Links und rechts vom Kreuzungsbereich zwischen den vier Säulen davor befinden sich Bänke, vor mir der neugeschaffene Ambo und hinter mir der ungedeckte Altar – oder umgekehrt, je nachdem, wie ich stehe. Von hier aus habe ich Einblick ins Querschiff, sehe die mächtigen über 100 Jahre alten Rosettenfenster – das sogenannte Friedensfenster im Osten und das Kriegsfenster im Westen mit den jeweils dazu passenden Symbolen - und die darunter befindlichen kleineren Fenster aus 1993 von Karl-Martin Hartmann. Vor mir im Langhaus zieht der 15 Meter hohe Baldachinaltar mit dem 4 Meter hohen vergoldeten Kreuz meinen Blick an. Hinter mir sehe ich die Säulenreihe bis hin zur Rudigierorgel - oder umgekehrt, je nachdem, wie ich stehe.
Mich interessiert der Steinboden hier in der Mitte und ich gehe hin und her. Wo kreuzen sich die Diagonalen? Wo ist der Kreuzungspunkt? Ich entdecke vier Quadrate mit insgesamt fünf Kreuzen im Boden. Das Kreuz in der Mitte ist mein Kreuzungspunkt, den ich umkreise und betrete. Hier kann ich stehen, meine Arme heben, mit meinem Körper ein Kreuz bilden und mich drehen und wenden. Hier kreuzen sich für mich symbolisch Glaube und Leben.
Hier ist die Mitte zwischen Altar und Ambo. Diese geometrische Mitte ist frei geblieben bei dieser Umgestaltung. Sie symbolisiert für mich das Geheimnis Gott. Die Mitte ist frei geblieben, weil die liturgischen Orte Altar und Ambo bewusst nicht in die Mitte gerückt wurden. Die Mitte ist leer geblieben und die Orientierung auf sie ist zweifellos stimmiger als die zwanghafte Orientierung nach Osten, die im Dom gar nicht gegeben ist. Diese Mitte kann ich umkreisen und zu ihr auf Distanz gehen.

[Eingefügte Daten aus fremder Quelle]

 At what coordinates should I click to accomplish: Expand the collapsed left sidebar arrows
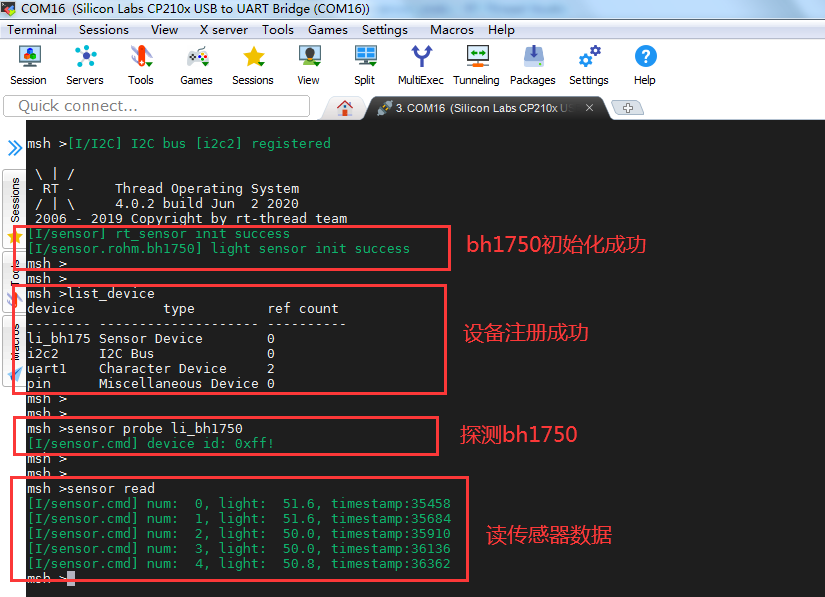point(14,147)
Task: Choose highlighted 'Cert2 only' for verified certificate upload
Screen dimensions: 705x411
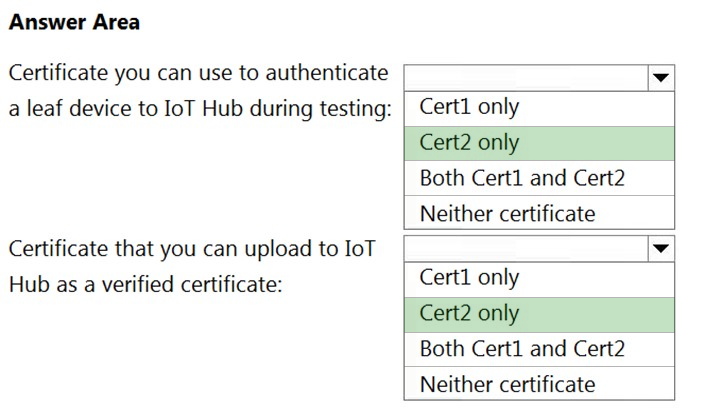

Nach der Zeit des Suchens und Entdeckens setze ich mich in die erste Bank des Querschiffs und beobachte die anderen Menschen. Die meisten bleiben links oder rechts vor meiner Mitte stehen, manche betreten sie zum Fotografieren, andere queren sie, einer bleibt im Durchgehen stehen um sich Richtung Hochaltar zu verneigen. Meine Mitte – ich nenne sie auch „passage“ - war in den letzten Jahren auch für mich ein Durchgangsbereich bei meinen Besuchen im Dom. Ich habe den Bereich häufig durch das Ostportal betreten und bin dann zum Modell der Türmerstube gegangen, das bis zur Umgestaltung im Querschiff Richtung Westportal gestanden ist und auch jetzt wieder neu dort errichtet wurde.

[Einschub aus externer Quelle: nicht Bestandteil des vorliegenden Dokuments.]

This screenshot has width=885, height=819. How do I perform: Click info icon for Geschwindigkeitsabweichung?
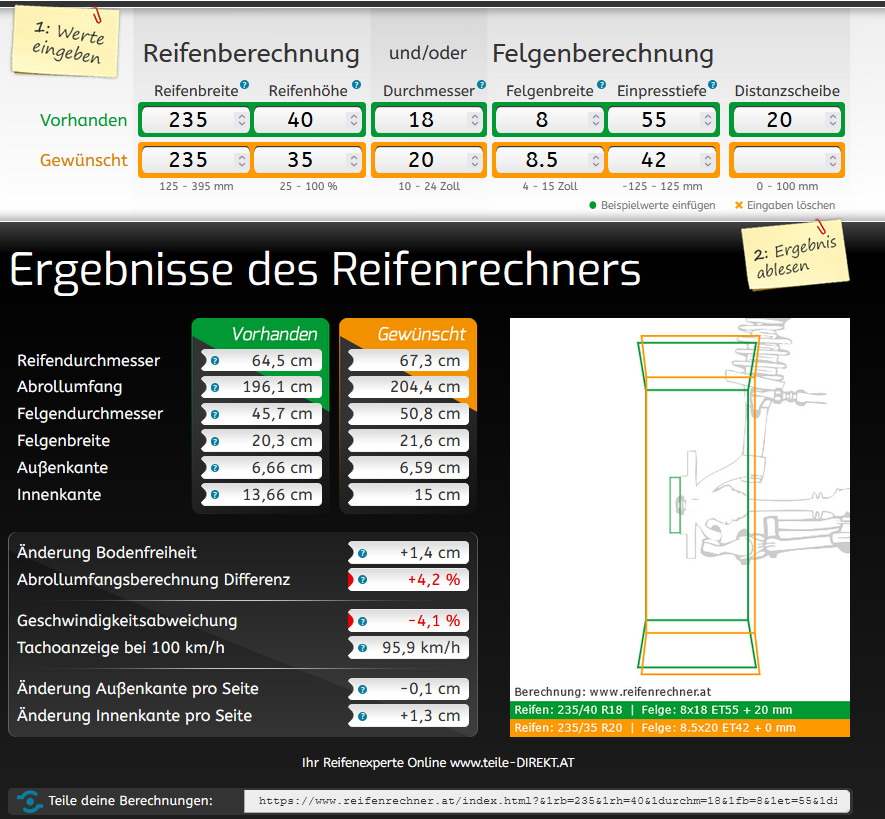pos(362,621)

Mein Hut mit den beiden Federkielen und den Perlen passt übrigens genau zu meinem Ort: die Federkiele kreuzen sich im Kreuzungspunkt und die Perlen weisen auf die Passage hin. Die Hutmacherin Susanne Dullinger hat das schnell erkannt und mir diese Gestaltung vorgeschlagen.
Wenn ich die Mitte genauer betrachte, sehe ich am Boden links und rechts zwei Einschnitte und vorne und hinten jeweils eine Stufe nach oben. Ich denke an die Handwerker, die das Fugenbild der alten und der neuen Fliesen in Einklang gebracht haben. Die Einschnitte zeugen davon, dass dieser Boden durch eine Scherenhubbühne gehoben werden kann. Hier bin ich schon einmal gestanden, als sich bei der Vorbereitung auf einen Gottesdienst der Boden dem Niveau der gesamten Altarinsel angeglichen hat. Das Gefühl, aufgehoben oder abgesenkt zu werden – auch körperlich, nicht nur geistig – war schön.
Der Künstler Heimo Zobernig und das Architektenteam Kuehn/Malvezzi haben diese Altarinsel hier in die Vierung, in die Mitte des Doms gesetzt. Ihnen war wichtig, den liturgischen Orten klare und einfache Formen zu geben. Die Neugestaltung bewirkt an meinem Lieblingsort, dass ich aufgerichtet mit Gott in Dialog treten möchte. Und sie bewirkt, dass ich mich als Teil einer Skulptur erleben kann. Das habe ich bisher als Besucherin noch in keinem Dom erlebt.